Data entries -
— START —

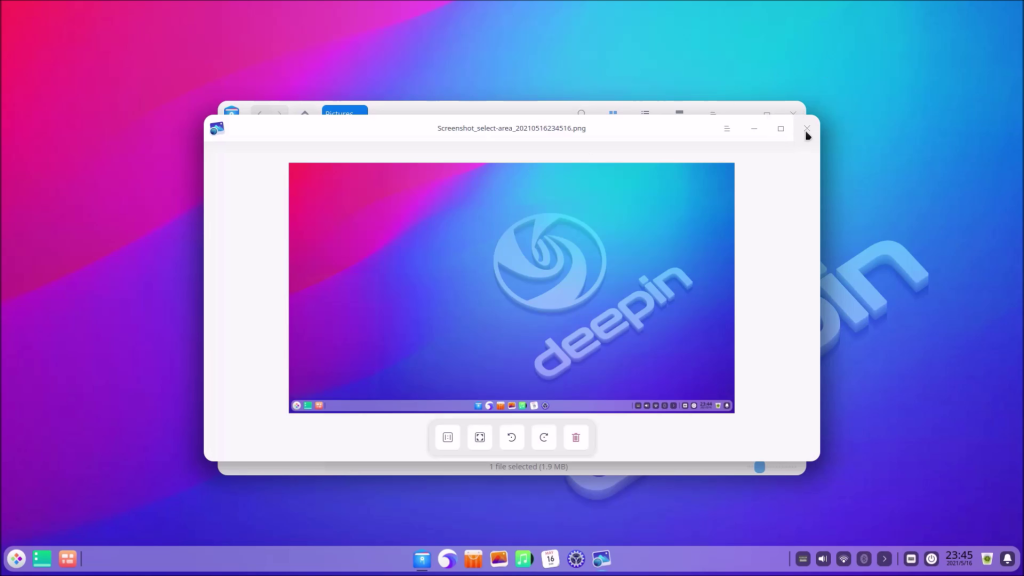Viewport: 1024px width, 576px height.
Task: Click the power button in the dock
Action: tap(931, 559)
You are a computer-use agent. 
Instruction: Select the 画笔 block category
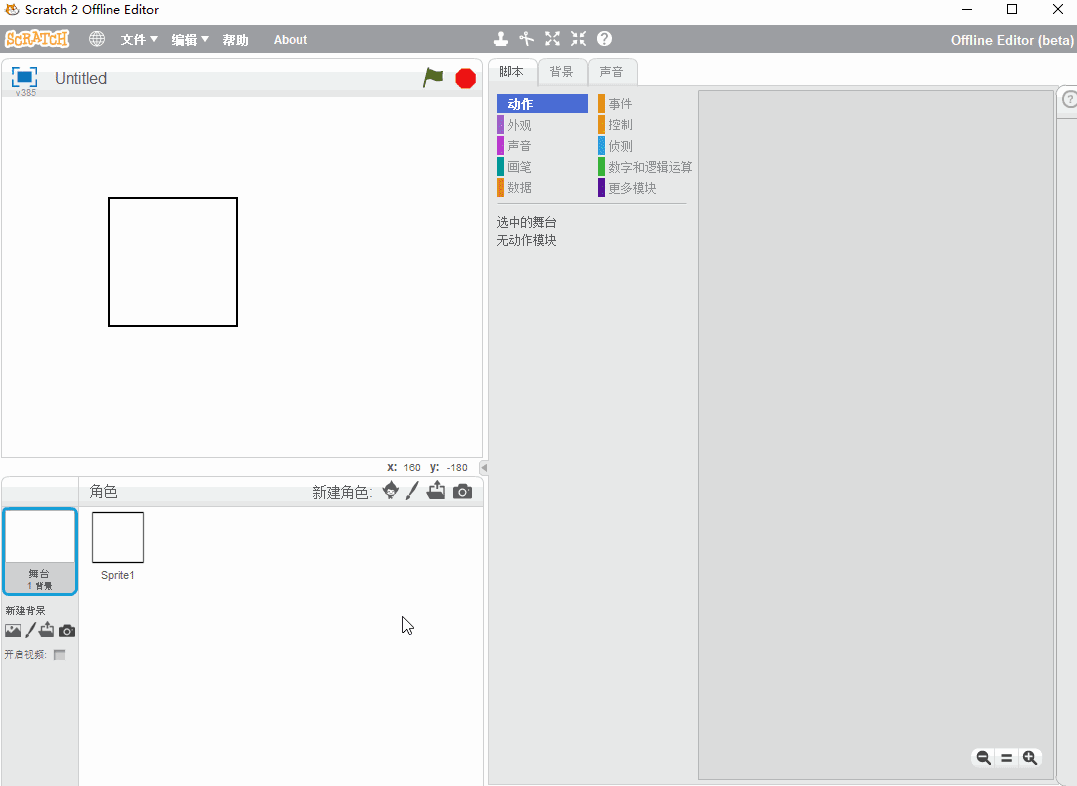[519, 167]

— END —

Render each line of the material above as a string in a JSON list, one string per line, with blank lines omitted. Leave the pictures out.

[
  "Viewport: 1024px width, 576px height.",
  "Task: Click the power button in the dock",
  "Action: tap(931, 559)",
  "You are a computer-use agent. ",
  "Instruction: Select the 画笔 block category",
  "[519, 167]"
]